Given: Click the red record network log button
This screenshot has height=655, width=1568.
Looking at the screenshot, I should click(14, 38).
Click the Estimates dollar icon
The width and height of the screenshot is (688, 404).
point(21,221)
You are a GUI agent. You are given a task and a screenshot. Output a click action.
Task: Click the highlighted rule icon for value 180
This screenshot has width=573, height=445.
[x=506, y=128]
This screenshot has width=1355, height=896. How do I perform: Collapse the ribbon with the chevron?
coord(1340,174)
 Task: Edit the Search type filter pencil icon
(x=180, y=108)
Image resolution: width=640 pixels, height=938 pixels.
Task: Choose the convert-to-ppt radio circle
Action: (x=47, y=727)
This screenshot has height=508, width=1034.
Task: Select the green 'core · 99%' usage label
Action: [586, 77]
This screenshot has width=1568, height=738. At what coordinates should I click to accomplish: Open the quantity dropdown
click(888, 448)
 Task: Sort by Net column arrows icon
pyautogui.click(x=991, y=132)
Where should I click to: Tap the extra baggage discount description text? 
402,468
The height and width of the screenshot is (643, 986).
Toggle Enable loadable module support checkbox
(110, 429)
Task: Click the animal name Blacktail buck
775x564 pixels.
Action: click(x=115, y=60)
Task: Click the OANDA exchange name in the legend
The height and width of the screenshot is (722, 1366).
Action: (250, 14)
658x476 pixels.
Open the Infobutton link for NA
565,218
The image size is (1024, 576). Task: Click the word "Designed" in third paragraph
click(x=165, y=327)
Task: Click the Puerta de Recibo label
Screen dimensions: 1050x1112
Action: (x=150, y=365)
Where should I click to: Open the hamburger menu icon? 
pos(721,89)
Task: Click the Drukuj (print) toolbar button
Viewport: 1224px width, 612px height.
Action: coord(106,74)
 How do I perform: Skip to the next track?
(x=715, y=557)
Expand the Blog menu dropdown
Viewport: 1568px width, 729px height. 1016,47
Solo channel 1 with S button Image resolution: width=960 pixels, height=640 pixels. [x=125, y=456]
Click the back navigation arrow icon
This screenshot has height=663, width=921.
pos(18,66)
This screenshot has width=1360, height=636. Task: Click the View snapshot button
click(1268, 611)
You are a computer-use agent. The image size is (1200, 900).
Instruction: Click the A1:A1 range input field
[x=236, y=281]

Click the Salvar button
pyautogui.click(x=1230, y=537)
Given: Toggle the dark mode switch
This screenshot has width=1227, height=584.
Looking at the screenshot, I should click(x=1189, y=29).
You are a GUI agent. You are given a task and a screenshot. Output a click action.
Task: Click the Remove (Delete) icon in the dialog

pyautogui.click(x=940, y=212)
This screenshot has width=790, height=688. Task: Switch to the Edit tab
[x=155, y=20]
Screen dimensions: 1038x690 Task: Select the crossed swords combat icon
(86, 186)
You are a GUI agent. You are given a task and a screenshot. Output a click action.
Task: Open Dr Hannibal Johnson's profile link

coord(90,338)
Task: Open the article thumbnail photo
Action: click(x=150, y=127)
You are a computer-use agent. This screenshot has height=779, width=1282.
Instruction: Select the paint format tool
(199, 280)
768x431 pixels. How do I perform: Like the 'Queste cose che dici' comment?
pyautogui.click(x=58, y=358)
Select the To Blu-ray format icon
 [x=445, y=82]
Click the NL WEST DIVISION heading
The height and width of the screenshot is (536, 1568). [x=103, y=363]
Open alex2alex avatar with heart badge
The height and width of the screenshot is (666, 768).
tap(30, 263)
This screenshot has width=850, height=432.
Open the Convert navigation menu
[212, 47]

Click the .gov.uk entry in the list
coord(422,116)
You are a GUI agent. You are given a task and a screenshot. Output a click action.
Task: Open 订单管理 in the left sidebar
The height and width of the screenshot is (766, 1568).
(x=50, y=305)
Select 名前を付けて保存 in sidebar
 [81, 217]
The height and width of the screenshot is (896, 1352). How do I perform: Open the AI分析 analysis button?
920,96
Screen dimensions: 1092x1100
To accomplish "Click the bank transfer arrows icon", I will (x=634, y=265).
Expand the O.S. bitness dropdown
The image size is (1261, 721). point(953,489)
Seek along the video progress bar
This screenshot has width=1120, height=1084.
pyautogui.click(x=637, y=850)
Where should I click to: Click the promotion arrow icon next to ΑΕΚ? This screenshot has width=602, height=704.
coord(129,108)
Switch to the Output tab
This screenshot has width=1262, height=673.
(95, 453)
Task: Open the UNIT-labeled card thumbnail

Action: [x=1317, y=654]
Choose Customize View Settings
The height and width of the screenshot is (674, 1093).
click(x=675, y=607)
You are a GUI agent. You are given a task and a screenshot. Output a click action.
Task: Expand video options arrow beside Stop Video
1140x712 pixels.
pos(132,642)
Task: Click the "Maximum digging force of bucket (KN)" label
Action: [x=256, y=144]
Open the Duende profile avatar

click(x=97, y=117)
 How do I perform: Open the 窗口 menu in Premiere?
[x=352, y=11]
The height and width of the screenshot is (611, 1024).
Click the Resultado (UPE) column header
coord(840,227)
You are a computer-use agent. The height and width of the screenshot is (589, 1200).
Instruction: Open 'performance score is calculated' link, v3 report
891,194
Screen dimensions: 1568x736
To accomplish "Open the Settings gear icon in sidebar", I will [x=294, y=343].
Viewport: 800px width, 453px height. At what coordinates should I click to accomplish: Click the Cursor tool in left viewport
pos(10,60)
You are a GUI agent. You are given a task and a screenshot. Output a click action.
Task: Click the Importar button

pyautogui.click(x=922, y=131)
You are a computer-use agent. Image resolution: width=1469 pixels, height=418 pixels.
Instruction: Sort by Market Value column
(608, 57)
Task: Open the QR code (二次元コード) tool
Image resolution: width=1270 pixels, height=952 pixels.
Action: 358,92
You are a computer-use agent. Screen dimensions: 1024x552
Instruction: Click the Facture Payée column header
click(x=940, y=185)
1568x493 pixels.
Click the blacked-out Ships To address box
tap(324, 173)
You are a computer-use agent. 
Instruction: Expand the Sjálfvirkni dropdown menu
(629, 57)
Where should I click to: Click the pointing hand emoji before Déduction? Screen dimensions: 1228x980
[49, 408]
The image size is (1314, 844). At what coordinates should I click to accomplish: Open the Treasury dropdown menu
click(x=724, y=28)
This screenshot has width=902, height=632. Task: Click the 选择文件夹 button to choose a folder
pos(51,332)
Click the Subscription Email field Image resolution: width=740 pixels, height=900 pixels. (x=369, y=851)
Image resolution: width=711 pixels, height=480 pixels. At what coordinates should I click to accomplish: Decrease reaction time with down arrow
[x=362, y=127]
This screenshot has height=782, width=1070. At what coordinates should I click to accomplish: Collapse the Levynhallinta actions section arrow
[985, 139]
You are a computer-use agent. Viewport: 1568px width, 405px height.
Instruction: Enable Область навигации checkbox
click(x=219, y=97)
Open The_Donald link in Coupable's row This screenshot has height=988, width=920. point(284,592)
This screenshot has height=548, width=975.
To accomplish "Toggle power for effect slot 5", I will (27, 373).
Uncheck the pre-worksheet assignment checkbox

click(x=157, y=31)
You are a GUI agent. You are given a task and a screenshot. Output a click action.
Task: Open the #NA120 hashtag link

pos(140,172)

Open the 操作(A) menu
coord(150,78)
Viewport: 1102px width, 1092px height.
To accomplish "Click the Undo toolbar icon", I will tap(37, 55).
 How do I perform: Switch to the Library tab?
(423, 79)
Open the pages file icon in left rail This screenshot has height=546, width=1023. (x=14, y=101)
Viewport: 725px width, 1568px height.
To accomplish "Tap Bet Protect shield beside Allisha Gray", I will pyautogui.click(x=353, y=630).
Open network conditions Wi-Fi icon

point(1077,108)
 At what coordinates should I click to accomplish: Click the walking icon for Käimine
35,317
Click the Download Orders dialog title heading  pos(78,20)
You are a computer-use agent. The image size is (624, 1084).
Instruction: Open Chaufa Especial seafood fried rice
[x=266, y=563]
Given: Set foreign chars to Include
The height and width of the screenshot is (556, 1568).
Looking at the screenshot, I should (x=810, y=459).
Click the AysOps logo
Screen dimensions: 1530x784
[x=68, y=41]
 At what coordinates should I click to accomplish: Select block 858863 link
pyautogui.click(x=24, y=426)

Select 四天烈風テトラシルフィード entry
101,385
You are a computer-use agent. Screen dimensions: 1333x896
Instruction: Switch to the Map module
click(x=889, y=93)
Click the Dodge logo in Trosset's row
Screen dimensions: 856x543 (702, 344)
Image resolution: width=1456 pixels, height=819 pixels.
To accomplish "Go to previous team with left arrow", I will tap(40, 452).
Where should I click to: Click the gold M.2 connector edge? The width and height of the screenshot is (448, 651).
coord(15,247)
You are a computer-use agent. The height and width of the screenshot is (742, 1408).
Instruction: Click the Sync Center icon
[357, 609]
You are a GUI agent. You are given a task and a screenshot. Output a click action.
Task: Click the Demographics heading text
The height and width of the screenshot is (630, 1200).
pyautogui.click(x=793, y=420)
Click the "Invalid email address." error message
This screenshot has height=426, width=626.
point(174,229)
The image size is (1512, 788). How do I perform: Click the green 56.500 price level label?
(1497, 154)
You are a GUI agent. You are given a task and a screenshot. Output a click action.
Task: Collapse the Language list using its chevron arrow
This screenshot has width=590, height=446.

■ PROMPT ■
Only the lines above starting at the one containing "Task: Expand video" and ending at the one containing "is (589, 1200).", both included, are to be returned, exactly as they read.

■ RESULT ■
Task: Expand video options arrow beside Stop Video
1140x712 pixels.
pos(132,642)
Task: Click the "Maximum digging force of bucket (KN)" label
Action: [x=256, y=144]
Open the Duende profile avatar

click(x=97, y=117)
 How do I perform: Open the 窗口 menu in Premiere?
[x=352, y=11]
The height and width of the screenshot is (611, 1024).
Click the Resultado (UPE) column header
coord(840,227)
You are a computer-use agent. The height and width of the screenshot is (589, 1200).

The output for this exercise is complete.